*Source document*.

# # # # #

U.S. Traveler Dies from Lassa Fever After Visiting Africa
PHOTO: Microscopic view of the lassa virus. (via Wiki Images)
The Ebola outbreak caused fear for travelers who love to or want to visit Africa, but another rare form of illness—called Lassa fever—has made its way to the United States in the form of a deceased patient who visited Liberia.
According to a statement from the United States Centers for Disease Control and Prevention, a person who had recently returned to the country from a visit to Liberia and Morocco passed away Monday from complications associated with the rare Lassa fever.
The unidentified person traveled from Liberia to Morocco and then on to John F. Kennedy International Airport in New York City. After landing on May 17, the person went to a New Jersey hospital the next day for an examination, but was sent home without informing doctors and nurses that he had traveled to Africa.
On May 21, the victim returned to the hospital when symptoms worsened and was admitted and transferred to a center that deals with viral hemorrhagic fevers. While tests for Ebola and other viral fevers were negative, it was determined that the patient had Lassa fever. After being moved to isolation, the person passed away Monday morning.

# # # # #

*Try it*. Name every country mentioned in the article about the Lassa fever death. The records that follow have no connection to the article about the Lassa fever death.

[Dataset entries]
# # # # #

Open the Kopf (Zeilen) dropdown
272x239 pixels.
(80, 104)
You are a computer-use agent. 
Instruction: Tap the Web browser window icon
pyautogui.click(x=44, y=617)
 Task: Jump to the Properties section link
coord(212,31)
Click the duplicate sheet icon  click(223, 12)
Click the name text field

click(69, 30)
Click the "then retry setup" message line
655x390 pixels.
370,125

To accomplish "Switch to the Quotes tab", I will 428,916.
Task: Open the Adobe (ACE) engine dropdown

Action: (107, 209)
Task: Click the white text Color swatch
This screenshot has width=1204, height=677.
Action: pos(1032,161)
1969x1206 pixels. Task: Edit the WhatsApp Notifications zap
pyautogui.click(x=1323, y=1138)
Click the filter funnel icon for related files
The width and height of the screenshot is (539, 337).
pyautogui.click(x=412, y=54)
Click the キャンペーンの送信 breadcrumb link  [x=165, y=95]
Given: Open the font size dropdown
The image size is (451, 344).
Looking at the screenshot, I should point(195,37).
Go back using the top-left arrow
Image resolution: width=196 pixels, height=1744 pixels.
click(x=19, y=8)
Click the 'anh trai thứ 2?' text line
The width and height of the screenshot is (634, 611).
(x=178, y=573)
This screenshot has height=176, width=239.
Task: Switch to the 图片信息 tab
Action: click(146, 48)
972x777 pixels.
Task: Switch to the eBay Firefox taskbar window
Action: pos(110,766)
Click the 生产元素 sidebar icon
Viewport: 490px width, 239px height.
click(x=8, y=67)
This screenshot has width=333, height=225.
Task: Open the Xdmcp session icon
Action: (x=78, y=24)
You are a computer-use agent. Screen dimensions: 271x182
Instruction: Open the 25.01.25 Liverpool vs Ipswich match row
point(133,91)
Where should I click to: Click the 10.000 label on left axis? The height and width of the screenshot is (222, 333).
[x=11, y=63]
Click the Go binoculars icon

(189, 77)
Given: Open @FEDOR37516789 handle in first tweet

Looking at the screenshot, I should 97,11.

# # # # #

*Answer space*. United States, Liberia, Morocco